Waar Garaska van leefde, was een mysterie voor de schutters. Hij werd nooit nuchter gezien. In de winter verdween Garaska ergens, maar 'met de eerste adem van de lente' verscheen in Pushkarskaya Street en bracht de hele zomer door in de tuinen, onder de struiken en langs de oever van de rivier. De Pushkarians vermoedden dat Geraska stal, maar ze konden hem niet in de hitte vangen "en ze sloegen hem alleen op basis van indirect bewijs".
Deze keer had Geraska het blijkbaar moeilijk: zijn lompen zaten in de modder en zijn gezicht met een grote rode neus was bedekt met blauwe plekken en krassen. Bargamot naderde de vagebond en nam hem bij de halsband en leidde hem naar het station. Onderweg begon Geraska een gesprek over de vakantie en wendde zich vervolgens resoluut tot Bargamot en haalde een voorwerp uit zijn zak.
Geïntrigeerd liet Bargamot de kraag van Garaska los, hij verloor zijn steun, viel en ... huilde "hoe vrouwen huilen naar de dode man". Al snel werd duidelijk dat hij het ei waarmee hij met Bargamot wilde maken 'op een nobele manier' had fijngemaakt.

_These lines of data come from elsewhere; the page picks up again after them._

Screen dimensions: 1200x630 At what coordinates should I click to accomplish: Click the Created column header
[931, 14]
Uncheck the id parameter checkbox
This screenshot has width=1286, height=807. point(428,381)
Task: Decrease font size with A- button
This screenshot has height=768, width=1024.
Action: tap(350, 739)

Bargamot voelde, 'dat deze man medelijden met hem heeft, als een broer, die beledigd is door zijn broer.' Zelfs de vloeken van Garaska hebben hem niet beledigd.
Met al zijn onhandige gevoel voelde hij medelijden of geweten. Ergens, in de verste ingewanden van zijn lichaam, werd iets opdringerig geboord en gekweld.

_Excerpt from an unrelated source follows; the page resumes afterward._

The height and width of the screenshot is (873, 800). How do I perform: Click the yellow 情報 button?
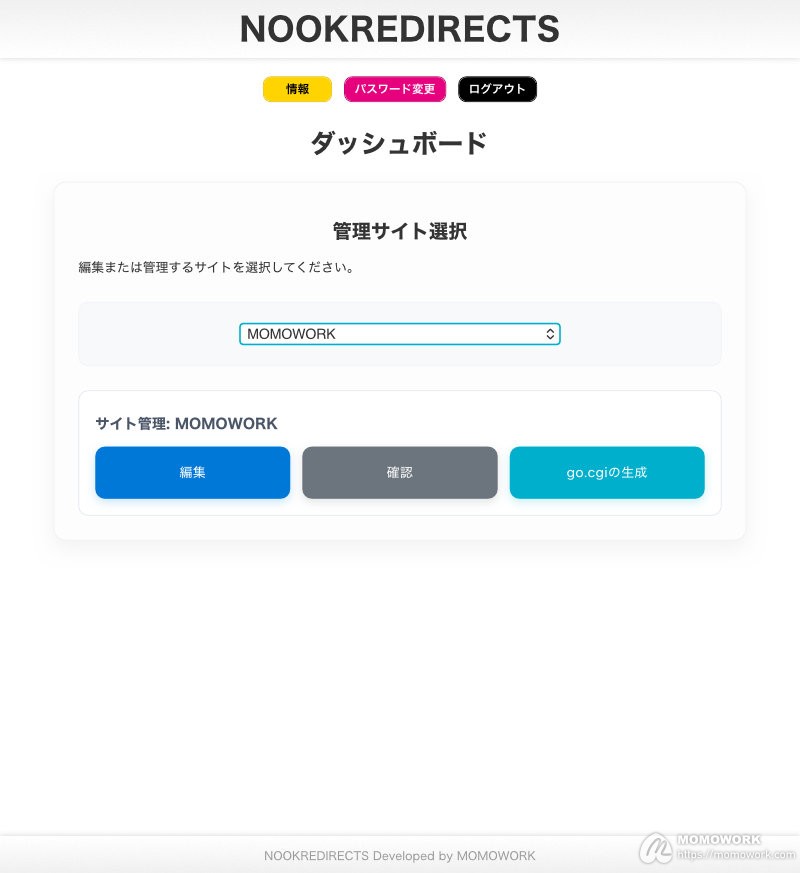[297, 89]
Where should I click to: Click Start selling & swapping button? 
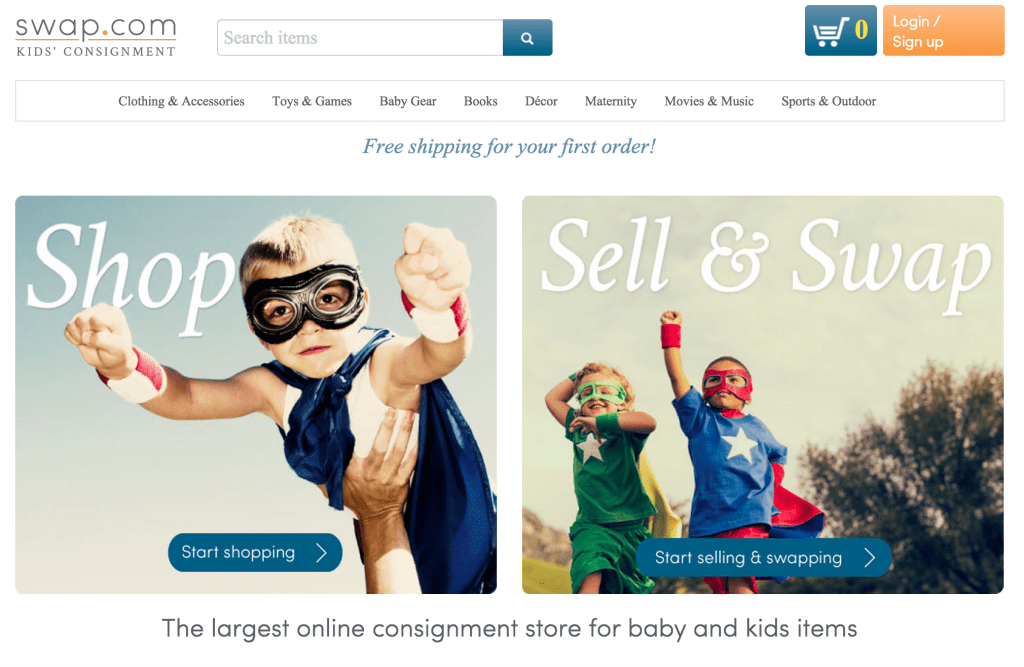(764, 557)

Bargamot hief resoluut Garasku op en leidde ... pratend naar zijn huis. Onderweg dacht de verbaasde zwerver weg te rennen, maar zijn benen gehoorzaamden hem totaal niet. En hij wilde niet weggaan, Bargamot was zeer wonderbaarlijk, die de woorden verwarde, ofwel instructies aan de stadsagenten aan Garaska uitleggend, of terugkomend "op de kwestie van slaan in het district".

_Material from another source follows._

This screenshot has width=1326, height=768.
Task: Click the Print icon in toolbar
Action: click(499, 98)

Marya zag het verwarde gezicht van haar man en sprak dit niet tegen, maar schonk Garaske een kom vette, vurige koolsoep in. De vagebond schaamde zich ondraaglijk voor zijn vodden en vuile handen, die hij voor het eerst leek te zien. Toen Marya hem bij naam en patroniem noemde - Gerasim Andreich - 'dat klaaglijke en onbeleefde gehuil dat zo beschaamd Bargamot' weer uit zijn borst barstte.
Marya Geraska stelde hem gerust en legde uit dat niemand hem jarenlang zo respectvol had genoemd.